現在、小学2年生のトム君(仮名)が在籍しています。彼は、競争心が高く、他の生徒の進捗をとても気にして、追いつけ追い越せで練習しています。特に、お友達と同じ教科書の同じページを練習しているときは、どちらがはやく課題を終えたか、どちらがよく点数をとれているかと、ずっと目を光らせています。彼がお友達よりいいパフォーマンスをしたときは、大いに喜び、自身を誇りに思い、大満足している様子が伺えます。そして反対の状況になると、とても悔しがったり、落ち込んだり、リベンジを誓ったりと、他者との優劣に対して非常にこだわっている様子が伺えます。

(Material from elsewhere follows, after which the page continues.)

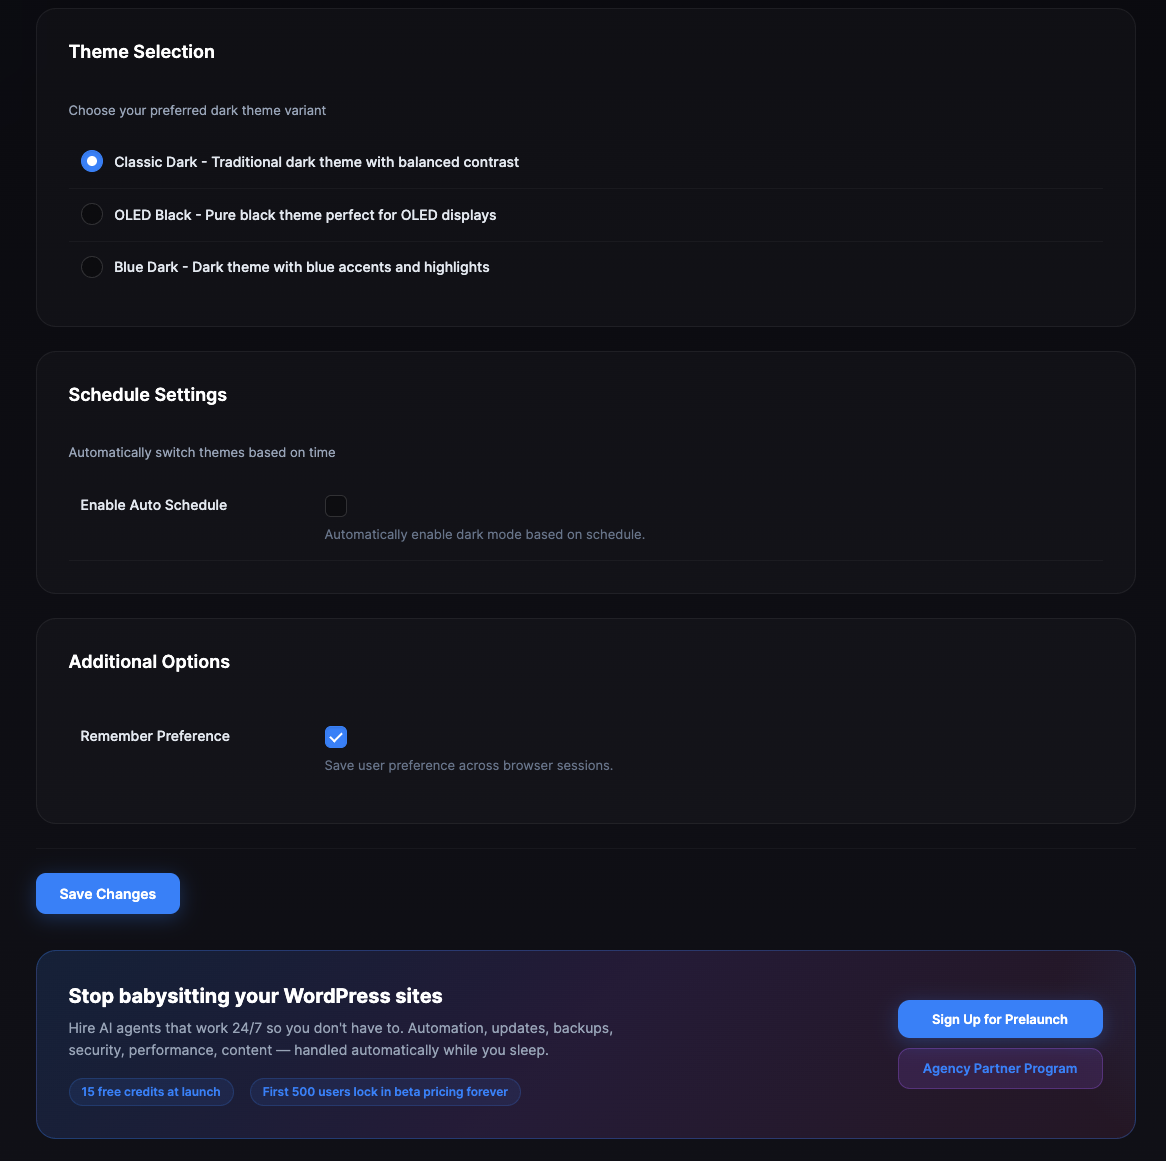Click the Save user preference across sessions hint
This screenshot has height=1161, width=1166.
(x=469, y=766)
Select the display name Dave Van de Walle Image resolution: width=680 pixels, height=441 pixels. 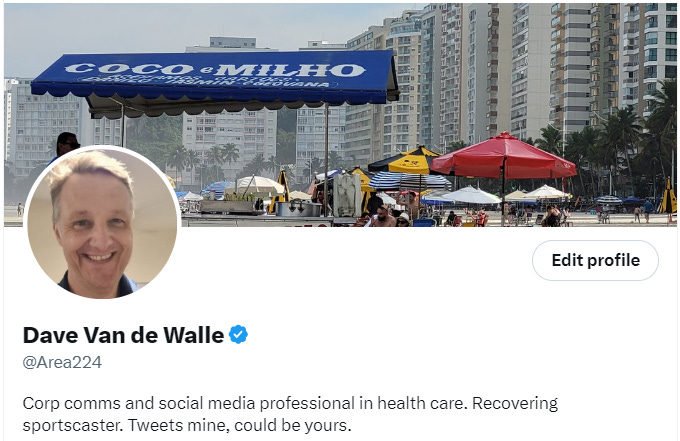click(123, 335)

指導者の立場としては、そろばんのスキルがよく身について、嬉しい面もあります。しかし、「優位にたつこと=価値がある」という方程式ではなく、「優位にたちたい自分自身の理由=価値がある」という方程式に気づいて欲しいと心から願っているのです。
トム君が他者より優位にたちたいと思っている理由は、お母さんに褒めてもらいたいから。つまり、“お母さんの愛を確かめたい”からです。(※今回は、彼のお母さんが「優位にたつこと=価値がある」という方程式を使っているかもしれないことは、少し横に置いておきたいと思います)。
“お母さんの愛を確かめたい”という理由があるから、彼は2位じゃダメだと思っているのです。その理由が、何よりも価値のものだと、彼自身が気づき、認めたとき、彼は大きく成長することでしょう。
1位を目指す志と、今のご自身のプロセスは決して間違っていません。
ご自身の、「1位でないといけない、2位じゃダメだ」思う理由はなんですか?その理由は、ご自身が生きる上でエネルギー源となり、愛あふれるものになっています。どうぞ、その思いをご自身で抱きしめてあげてください。そして、ご自身の価値を認めて日々を生き、「2位でもいい」と心から言えたとき、他者の成功も心から祝福できるでしょう。